We're getting this exception:

2016-06-09 13:59:22,156] [SSH git-receive-pack '/product-configurator' (<uname>)] ERROR com.google.gerrit.server.git.ReceiveCommitsAdvertiseRefsHook : Cannot list open changes of <repo-name>

com.google.gwtorm.server.OrmException: java.io.IOException: null: NIOFSIndexInput(path="/mnt/ebs2/services/gerrit/index/changes_0025/open/_4g_Lucene50_0.tim")

at com.google.gerrit.lucene.LuceneChangeIndex$QuerySource.read(LuceneChangeIndex.java:465)

at com.google.gerrit.server.index.IndexedChangeQuery.read(IndexedChangeQuery.java:106)

at com.google.gerrit.server.query.change.AndSource.readImpl(AndSource.java:115)

at com.google.gerrit.server.query.change.AndSource.read(AndSource.java:99)
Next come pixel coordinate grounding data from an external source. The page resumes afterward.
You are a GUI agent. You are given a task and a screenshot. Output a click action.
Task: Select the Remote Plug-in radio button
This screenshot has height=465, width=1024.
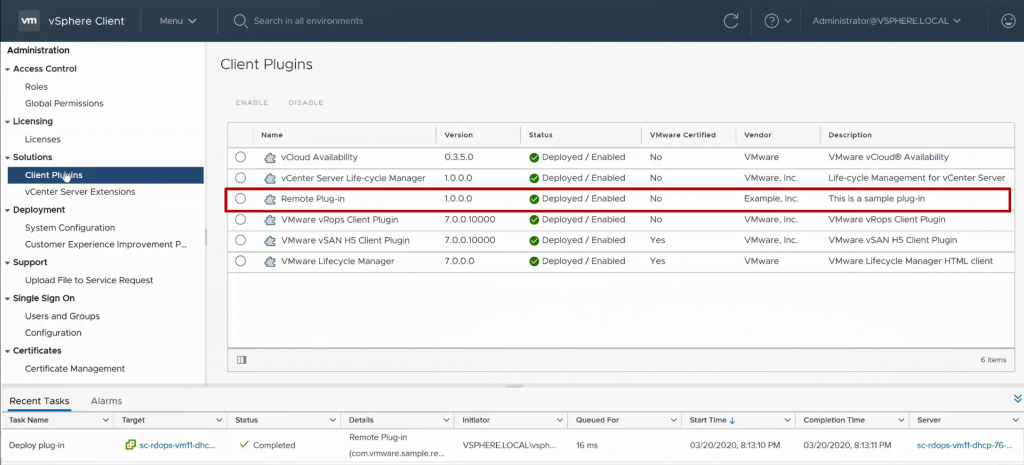pyautogui.click(x=240, y=199)
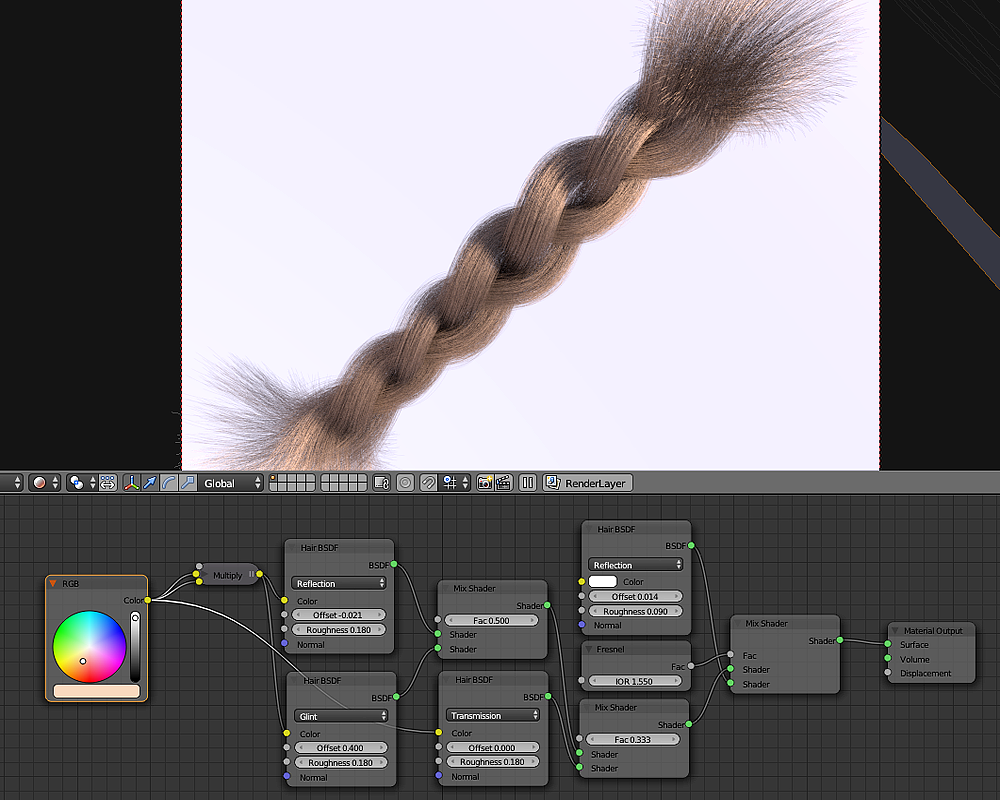Collapse the Fresnel node header triangle
Screen dimensions: 1000x800
point(589,649)
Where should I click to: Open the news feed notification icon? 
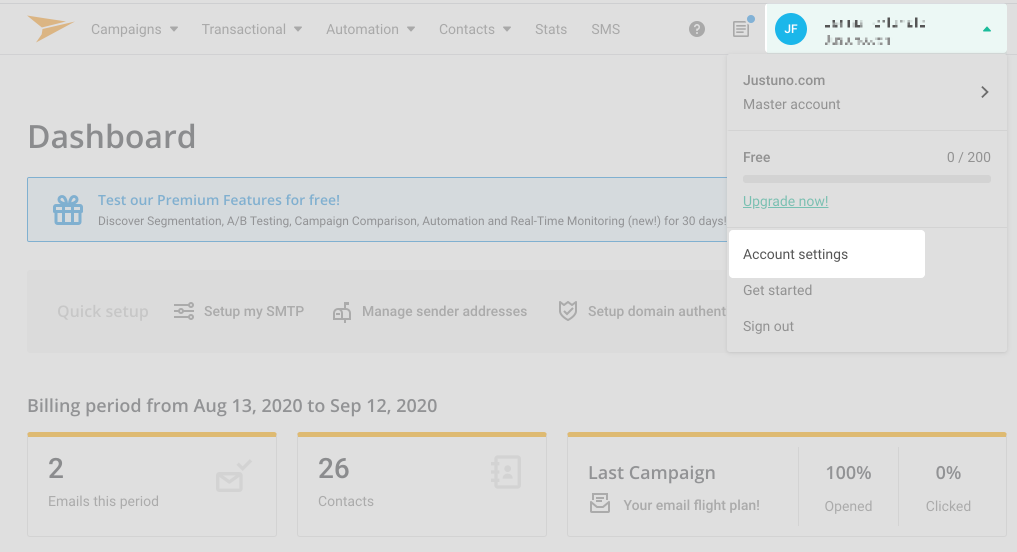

at com.google.gerrit.server.query.change.QueryProcessor.queryChanges(QueryProcessor.java:162)

at com.google.gerrit.server.query.change.QueryProcessor.queryChanges(QueryProcessor.java:103)

at com.google.gerrit.server.query.change.QueryProcessor.queryChanges(QueryProcessor.java:87)

at com.google.gerrit.server.query.change.InternalChangeQuery.query(InternalChangeQuery.java:245)

at com.google.gerrit.server.query.change.InternalChangeQuery.byProjectOpen(InternalChangeQuery.java:207)

at com.google.gerrit.server.git.ReceiveCommitsAdvertiseRefsHook.advertiseOpenChanges(ReceiveCommitsAdvertiseRefsHook.java:101)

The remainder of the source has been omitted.